In Gabrielle Union's 2017 memoir, she wrote about how she's had "eight or nine" miscarriages throughout her life and also likened her body to a "prisoner" of trying to get pregnant. But last week, Union, 45, shared that a diagnosis of adenomyosis not long ago may be the reason behind her infertility issues over the years.
“Toward the end of my fertility journey, I finally got some answers," Union said at the annual BlogHer conference on August 8, as reported by People.
"Everyone said, 'You’re a career woman, you’ve prioritized your career, you waited too long and now you’re just too old to have a kid—and that’s on you for wanting a career.' The reality is I actually have adenomyosis," she explained. “The gag is I had it in my early 20s."
Union also noted how almost all of the doctors she visited disregarded her symptoms and only put her on birth control as a treatment. “Instead of diagnosing me, they were like, 'Oh you have periods that last nine or 10 days and you’re bleeding through overnight pads, perhaps there’s something more there,'” she explained. "Every doctor I saw was like, 'Let me put you on birth control.' The pill can mask all kinds of things. It is amazing at preventing pregnancy; not so great with addressing adenomyosis.”

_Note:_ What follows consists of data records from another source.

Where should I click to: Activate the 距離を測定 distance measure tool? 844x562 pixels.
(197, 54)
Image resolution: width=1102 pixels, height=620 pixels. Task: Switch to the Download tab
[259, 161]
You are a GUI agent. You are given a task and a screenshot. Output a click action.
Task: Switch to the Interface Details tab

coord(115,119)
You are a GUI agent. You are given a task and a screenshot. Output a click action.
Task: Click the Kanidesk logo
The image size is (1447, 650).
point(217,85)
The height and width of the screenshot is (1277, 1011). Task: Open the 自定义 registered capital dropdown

As SELF wrote previously, adenomyosis is a condition closely related to endometriosis that causes severe period symptoms.
“Adenomyosis happens when that endometrial tissue travels from inside the uterus and grows into the muscle of it,” Kristyn Brandi, an ob/gyn with expertise in heavy vaginal bleeding management from Boston University/Boston Medical Center, told SELF previously. It can cause symptoms including painful menstrual periods, pelvic pain, bleeding between periods, infertility issues (as evidenced by Union), and pain when urinating or having bowel movements.

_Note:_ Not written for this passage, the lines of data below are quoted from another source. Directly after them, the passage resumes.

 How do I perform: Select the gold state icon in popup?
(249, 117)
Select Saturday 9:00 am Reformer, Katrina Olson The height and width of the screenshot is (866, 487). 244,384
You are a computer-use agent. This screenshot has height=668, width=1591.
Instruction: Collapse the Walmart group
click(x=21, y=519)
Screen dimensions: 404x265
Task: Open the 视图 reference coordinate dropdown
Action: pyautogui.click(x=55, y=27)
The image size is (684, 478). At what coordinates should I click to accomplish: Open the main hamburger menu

Unfortunately, there's no cure-all treatment when it comes to adenomyosis. In general, doctors recommend managing the symptoms with over-the-counter pain medication (such as nonsteroidal anti-inflammatory drugs) or hormonal birth control, which can help manage symptoms like heavy bleeding and pain associated with your period, the Mayo Clinic explains.
However, these treatments don't work for everyone. In severe cases, your doctor might recommend a hysterectomy to remove the uterus (but the ovaries don't need to be removed). But finding the best treatment plan for you starts with a proper diagnosis.